PORTLAND, Maine (NEWS CENTER) -- Memorial Day last year, Maj. David Cote of the United States Marine Corps set out to meet the families of Maine's U.S. Military killed in the line of duty since 9/11. Ten months later, he's met 40 families and opened the Maine Fallen Heroes Memorial Room.

Kathy McDonald visited the memorial room on Saturday. Her son Sgt. Edmund McDonald served the Army's 82nd Airborne Division when he was killed in Afghanistan 7 years ago at the age of 25.

"Ed was amazing," said McDonald. "He was my rock."

On display, stone rocks engraved with the names and dates of those service members. Maj. David Cote of Skowhegan asked the families to donate the rocks.

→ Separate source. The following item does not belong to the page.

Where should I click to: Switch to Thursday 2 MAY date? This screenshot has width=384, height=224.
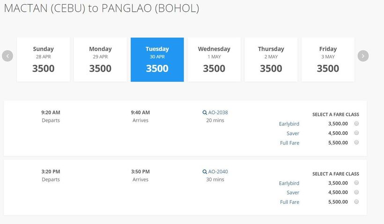coord(271,60)
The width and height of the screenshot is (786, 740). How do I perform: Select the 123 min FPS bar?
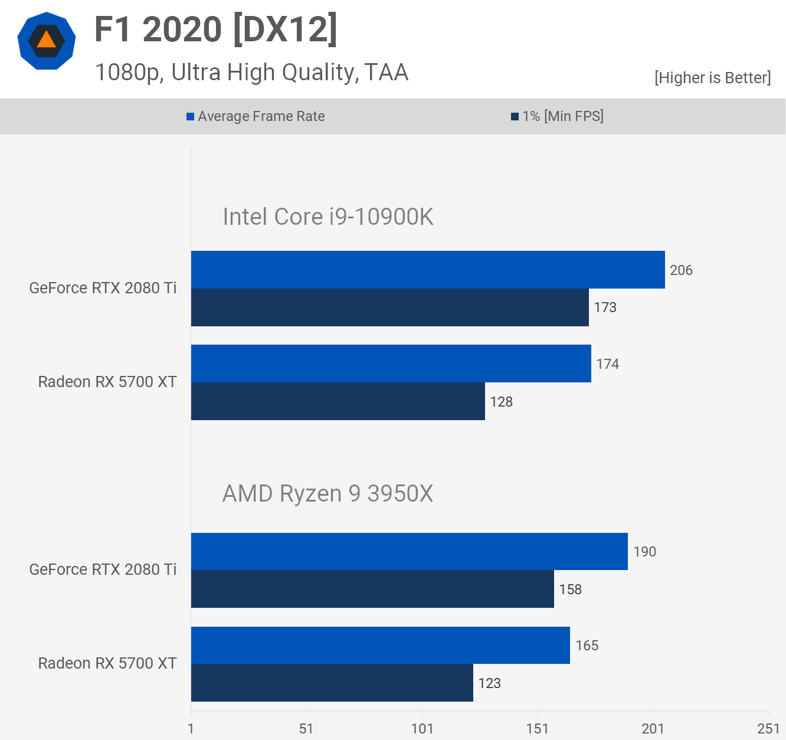click(332, 683)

"'I ask them, can you give me something? And they say, 'I don't have anything to give you.' And I say, 'yes you do. I need you to think about a very special place that was significant to your loved one whether it was a church yard, a back yard, a farmers field or a place of worship.'"

McDonald's rock came from Hacker Hill in Casco. "He loved it up there," said McDonald. "It gave him the peace that he needed."

The rock will be carried to Mt. Katahdin for a tribute hike called The Summit Project.

"It's an opportunity to say to our Maine veterans you did your job," Cote wrote on the project's website. "We honor your sacrifice. We do not forget you. Your legacy endures."

Volunteers of the hike were told watch videos about the families of the fallen to learn as much as they can about the person behind each stone, said Cote.

"These stories will help us get a glimpse of the lives of our fallen heroes, appreciate their service, and orient our own mind, body and spirit toward honoring and sustaining their memory,' said Cote.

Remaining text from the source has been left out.